年俸制を導入するにあたって給与規程を改定する場合の留意点は何ですか?

 当社では、この度賃金制度の改定を実施し、それに伴って課長以上の管理職の給与を月給制から年俸制に変更することにしました。

 そこで、給与規程で年俸制について定める場合に留意すべき点を教えてください。

上記「年俸制を導入するにあたって給与規程を改定する場合の留意点は何ですか?」に対する回答

 年俸制導入にあたっては、給与決定形態として年俸制を採用する旨を定めるとともに、年俸制の対象者の範囲、年俸額の決定要素、改定時期および算定期間ならびに支払方法について給与規程に定めます。

 その際、年俸額を毎月1回以上、一定期日に分割して支払うこと(締切日と支払日を定めること)、また、労働基準法第41条第2号の管理監督者以外の者については、割増賃金の支払いが必要となることに注意してください。

 近年、年俸制を導入する企業が増えてきています。

 98年の労働省の実態調査では、全体の導入率が12.3%、30人?99人の企業でも1割を超えるという結果がでています。

 このように、年俸制を導入する企業が増えているのは、企業が対象者に経営参画意識を醸成・高揚することを強く望んでいるからと考えられます。

 さて、ご質問の年俸制を導入するにあたり、給与規程を改定する場合の留意点ですが、賃金制度の運用は企業経営において核になる部分ですので、運用に支障をきたさないように整合性を保った規定となるようにすることが大切です。

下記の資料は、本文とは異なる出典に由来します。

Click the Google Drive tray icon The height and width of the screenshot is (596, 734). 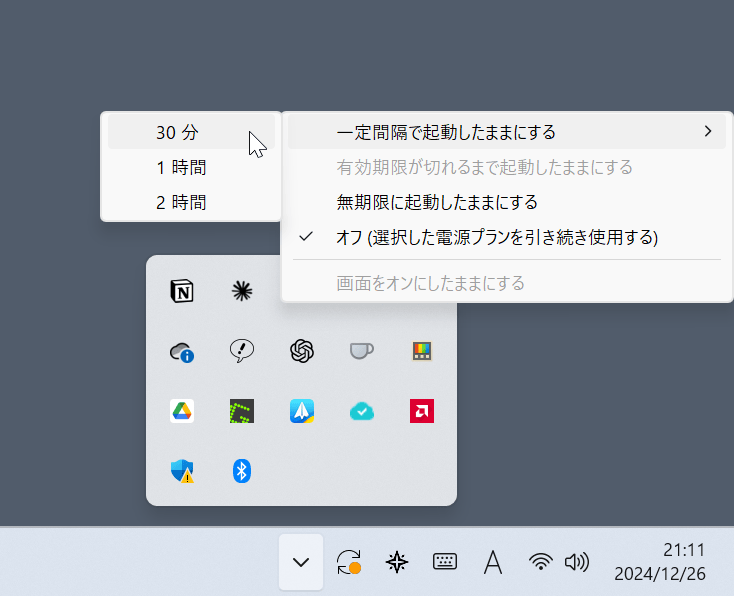[x=182, y=411]
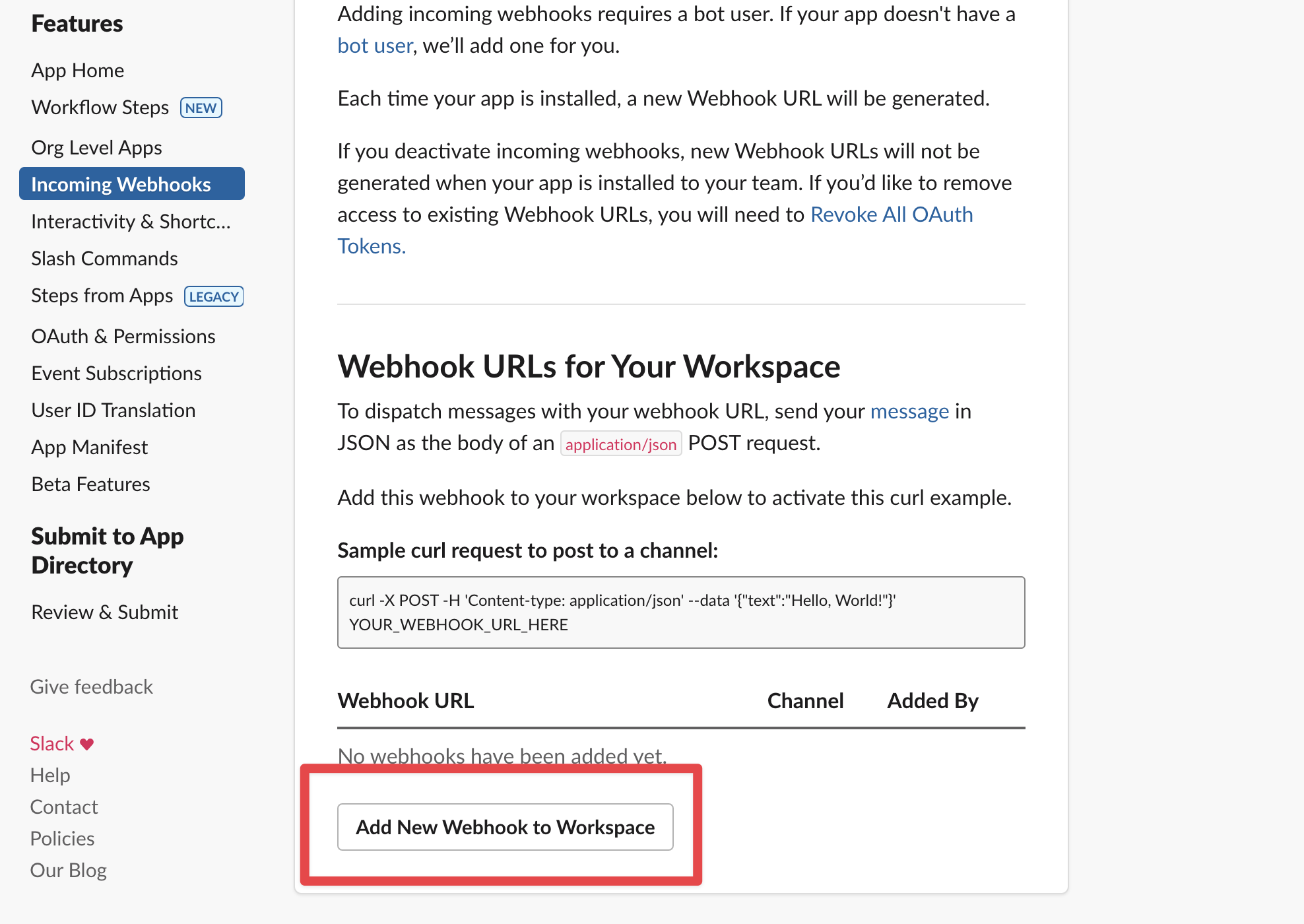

 年俸制について給与規程に定める場合には、少なくとも次の項目を盛り込む必要があります。

1.給与の形態
 月給制を採用している場合、給与規程では「社員の給与の形態は月給制とする」などと規定しますが、年俸制にする場合には、「年俸制とする」と、年俸制を採用する旨の定めを明確にしておきます。

2.対象者の範囲と割増賃金
 年俸制を全社員に適用するのか、それとも管理職に限って適用するのかどうかを定めておく必要があります。
 ご質問では、課長以上に適用するということですので、「年俸制は、課長以上の役職者を対象とする」旨を記載します。
 その際、注意が必要なのは、「課長以上」の人がすべて労働基準法第41条第2号に定める「管理監督者」に該当するかどうかを吟味することです。
 もし該当しない人がいる場合には、年俸額とは別に時間外労働割増賃金を支払うことが必要となるからです。
 また、管理監督者に該当する場合にも、深夜業割増賃金の支払いが必要となりますので、時間外労働や深夜業の割増賃金の取り扱いについて明確に定めておく必要があります。

3.支払方法
 年俸制を採用する場合にも、労働基準法第24条の、「毎月1回以上払いの原則」と「一定期日払いの原則」が適用されます。
 そこで、給与規程では、たとえば「決定した年俸総額を月額給と賞与に配分して支給する」、「月額給は毎月25日に支払う」などのように、上記の原則に沿った定めをする必要があります。
 また、賞与を支給する場合には、たとえば、「年俸額の16分の1を毎月支払い、16分の2を6月と12月に賞与として支払う」などのように定めます。

4.改定の時期
 年俸制を採用する多くの企業では、年1回、1年間の個人業績や組織業績などの評価を翌期の年俸額に反映させています。
 そこで、年俸額をいつ改定するのかについて規定しておく必要があります。
 たとえば、「年俸額の改定は、通年の評価の結果ならびに昇降格等に基づき、原則として年1回、4月1日付けで実施する」などのように、改定額の決定根拠と改定の時期について定めておくことも大切です。
 また、年俸額を変更することがあること、年俸額の改定時期を変更することがあることを規定しておいてもよいでしょう。